→ What you are asked to do
Print the lines of the records verbatim, starting at the line that contains "The width and height of the screenshot is (1000, 1000)." and continuing through the end of the records.

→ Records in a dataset
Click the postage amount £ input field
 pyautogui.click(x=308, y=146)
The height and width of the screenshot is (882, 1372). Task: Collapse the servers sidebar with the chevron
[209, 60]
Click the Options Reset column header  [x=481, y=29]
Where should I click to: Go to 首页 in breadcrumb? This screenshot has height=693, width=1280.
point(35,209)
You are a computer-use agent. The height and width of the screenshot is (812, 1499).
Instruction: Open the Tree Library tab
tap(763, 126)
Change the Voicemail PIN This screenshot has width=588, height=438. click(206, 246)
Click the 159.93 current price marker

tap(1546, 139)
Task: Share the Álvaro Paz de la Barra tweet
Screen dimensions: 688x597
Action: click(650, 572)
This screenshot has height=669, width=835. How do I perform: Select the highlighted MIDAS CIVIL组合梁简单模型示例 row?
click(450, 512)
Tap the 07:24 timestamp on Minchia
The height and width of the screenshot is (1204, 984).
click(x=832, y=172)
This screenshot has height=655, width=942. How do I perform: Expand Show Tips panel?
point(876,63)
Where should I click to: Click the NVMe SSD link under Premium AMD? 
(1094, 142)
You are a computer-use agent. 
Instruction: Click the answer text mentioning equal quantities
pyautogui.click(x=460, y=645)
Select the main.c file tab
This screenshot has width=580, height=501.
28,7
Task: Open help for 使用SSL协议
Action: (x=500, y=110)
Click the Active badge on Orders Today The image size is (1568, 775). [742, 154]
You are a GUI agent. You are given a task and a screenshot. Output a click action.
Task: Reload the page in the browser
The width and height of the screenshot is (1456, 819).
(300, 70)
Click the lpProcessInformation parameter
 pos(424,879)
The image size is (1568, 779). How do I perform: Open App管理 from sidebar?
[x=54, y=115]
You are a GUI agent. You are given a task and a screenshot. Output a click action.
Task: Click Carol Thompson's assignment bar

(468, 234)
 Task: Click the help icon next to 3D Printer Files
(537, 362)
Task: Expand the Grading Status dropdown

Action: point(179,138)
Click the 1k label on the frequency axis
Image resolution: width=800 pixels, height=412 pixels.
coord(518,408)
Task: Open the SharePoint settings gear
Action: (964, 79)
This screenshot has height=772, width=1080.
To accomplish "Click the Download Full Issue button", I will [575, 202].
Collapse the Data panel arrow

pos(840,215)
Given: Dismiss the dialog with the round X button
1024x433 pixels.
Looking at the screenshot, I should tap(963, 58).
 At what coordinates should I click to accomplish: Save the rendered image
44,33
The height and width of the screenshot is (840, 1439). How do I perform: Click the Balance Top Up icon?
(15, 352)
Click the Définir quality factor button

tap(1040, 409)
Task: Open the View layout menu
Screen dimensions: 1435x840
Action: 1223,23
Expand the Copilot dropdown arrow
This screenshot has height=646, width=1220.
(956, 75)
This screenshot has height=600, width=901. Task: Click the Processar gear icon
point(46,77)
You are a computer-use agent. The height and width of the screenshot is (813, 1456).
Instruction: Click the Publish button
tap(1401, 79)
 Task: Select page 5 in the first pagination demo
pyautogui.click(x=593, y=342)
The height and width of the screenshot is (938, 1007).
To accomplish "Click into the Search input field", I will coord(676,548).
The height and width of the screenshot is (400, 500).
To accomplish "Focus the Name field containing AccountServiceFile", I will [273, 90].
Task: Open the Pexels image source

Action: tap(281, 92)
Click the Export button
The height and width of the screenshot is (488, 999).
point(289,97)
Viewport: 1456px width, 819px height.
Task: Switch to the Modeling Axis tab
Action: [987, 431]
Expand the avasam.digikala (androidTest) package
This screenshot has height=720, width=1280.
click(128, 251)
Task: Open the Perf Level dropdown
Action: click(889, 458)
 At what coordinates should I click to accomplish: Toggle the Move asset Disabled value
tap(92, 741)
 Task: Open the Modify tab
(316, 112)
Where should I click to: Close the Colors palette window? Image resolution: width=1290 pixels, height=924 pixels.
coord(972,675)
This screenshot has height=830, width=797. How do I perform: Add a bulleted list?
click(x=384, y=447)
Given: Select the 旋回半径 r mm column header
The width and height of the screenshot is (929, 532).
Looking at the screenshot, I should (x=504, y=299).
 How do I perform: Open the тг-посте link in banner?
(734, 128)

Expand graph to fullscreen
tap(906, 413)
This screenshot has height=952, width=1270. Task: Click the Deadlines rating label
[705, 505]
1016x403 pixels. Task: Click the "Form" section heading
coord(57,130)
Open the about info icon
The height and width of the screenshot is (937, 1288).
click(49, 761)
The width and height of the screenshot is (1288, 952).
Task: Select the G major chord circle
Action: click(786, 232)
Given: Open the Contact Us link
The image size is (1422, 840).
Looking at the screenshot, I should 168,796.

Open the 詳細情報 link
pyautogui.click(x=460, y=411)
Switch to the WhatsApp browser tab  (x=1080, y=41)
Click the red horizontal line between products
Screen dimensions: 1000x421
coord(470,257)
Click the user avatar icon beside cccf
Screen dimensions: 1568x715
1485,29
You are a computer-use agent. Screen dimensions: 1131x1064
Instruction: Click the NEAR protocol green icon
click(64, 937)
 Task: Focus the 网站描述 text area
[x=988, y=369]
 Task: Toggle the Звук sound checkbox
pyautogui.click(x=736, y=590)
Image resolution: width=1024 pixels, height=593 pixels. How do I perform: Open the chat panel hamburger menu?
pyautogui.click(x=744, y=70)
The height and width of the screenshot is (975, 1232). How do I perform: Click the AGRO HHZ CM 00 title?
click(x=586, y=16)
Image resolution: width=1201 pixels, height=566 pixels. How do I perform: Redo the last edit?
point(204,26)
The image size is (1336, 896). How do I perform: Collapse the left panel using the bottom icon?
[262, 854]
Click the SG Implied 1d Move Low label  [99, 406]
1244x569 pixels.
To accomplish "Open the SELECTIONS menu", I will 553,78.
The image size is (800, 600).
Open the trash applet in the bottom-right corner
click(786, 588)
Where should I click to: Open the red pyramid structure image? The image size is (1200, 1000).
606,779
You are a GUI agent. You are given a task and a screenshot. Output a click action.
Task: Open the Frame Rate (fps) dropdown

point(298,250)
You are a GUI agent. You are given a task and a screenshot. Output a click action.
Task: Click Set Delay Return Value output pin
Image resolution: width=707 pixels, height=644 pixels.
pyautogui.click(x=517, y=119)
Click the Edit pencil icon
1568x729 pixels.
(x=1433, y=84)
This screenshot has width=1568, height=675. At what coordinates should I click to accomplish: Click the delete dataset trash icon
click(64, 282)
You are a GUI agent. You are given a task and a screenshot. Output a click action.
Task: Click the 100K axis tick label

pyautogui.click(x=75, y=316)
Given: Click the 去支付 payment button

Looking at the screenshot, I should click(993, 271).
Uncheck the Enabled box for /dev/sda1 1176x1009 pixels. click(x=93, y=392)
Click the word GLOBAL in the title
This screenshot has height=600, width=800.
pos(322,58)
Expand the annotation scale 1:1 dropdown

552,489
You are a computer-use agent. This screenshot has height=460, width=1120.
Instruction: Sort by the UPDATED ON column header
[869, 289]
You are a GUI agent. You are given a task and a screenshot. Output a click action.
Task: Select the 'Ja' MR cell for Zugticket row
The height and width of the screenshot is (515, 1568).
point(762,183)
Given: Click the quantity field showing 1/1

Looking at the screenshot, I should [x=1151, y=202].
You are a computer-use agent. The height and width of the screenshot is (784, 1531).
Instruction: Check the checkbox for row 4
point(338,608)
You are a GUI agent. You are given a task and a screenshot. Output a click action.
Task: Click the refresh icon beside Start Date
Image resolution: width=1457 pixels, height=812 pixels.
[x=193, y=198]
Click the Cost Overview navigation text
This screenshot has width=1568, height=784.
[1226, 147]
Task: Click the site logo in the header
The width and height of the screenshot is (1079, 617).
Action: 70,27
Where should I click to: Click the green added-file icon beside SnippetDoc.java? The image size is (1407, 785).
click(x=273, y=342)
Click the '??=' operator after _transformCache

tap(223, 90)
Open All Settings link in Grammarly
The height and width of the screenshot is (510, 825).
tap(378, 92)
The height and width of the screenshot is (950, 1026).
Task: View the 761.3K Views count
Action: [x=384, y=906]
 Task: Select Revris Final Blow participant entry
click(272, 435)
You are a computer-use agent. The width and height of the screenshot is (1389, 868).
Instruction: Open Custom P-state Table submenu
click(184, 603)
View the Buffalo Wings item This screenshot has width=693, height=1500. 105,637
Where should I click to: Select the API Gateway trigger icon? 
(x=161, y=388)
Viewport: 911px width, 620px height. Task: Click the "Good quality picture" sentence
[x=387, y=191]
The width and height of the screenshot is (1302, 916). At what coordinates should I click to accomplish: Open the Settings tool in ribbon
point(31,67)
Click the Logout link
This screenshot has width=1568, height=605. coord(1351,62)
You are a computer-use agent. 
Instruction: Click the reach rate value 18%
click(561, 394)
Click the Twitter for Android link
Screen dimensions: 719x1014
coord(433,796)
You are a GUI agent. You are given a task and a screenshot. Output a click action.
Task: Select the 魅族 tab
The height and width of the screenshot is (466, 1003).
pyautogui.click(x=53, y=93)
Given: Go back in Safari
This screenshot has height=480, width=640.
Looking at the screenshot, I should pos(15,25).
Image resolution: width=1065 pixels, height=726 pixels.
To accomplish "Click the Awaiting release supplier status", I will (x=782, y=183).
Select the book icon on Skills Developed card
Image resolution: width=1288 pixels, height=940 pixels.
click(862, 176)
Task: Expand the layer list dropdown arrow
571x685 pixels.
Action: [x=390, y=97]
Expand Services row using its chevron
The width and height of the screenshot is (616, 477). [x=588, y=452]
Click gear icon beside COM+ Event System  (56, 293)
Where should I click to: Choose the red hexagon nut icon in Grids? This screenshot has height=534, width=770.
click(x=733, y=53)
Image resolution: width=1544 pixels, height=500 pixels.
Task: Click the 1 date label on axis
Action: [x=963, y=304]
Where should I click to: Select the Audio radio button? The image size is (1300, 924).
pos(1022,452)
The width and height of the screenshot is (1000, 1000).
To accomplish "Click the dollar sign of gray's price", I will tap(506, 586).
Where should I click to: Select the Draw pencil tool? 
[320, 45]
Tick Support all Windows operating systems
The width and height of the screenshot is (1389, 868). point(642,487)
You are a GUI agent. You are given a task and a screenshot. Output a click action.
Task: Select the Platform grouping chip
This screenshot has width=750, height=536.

→ The result
The width and height of the screenshot is (1000, 1000).
To accomplish "Click the dollar sign of gray's price", I will tap(506, 586).
Where should I click to: Select the Draw pencil tool? 
[320, 45]
Tick Support all Windows operating systems
The width and height of the screenshot is (1389, 868). point(642,487)
You are a GUI agent. You are given a task and a screenshot. Output a click action.
Task: Select the Platform grouping chip
This screenshot has width=750, height=536.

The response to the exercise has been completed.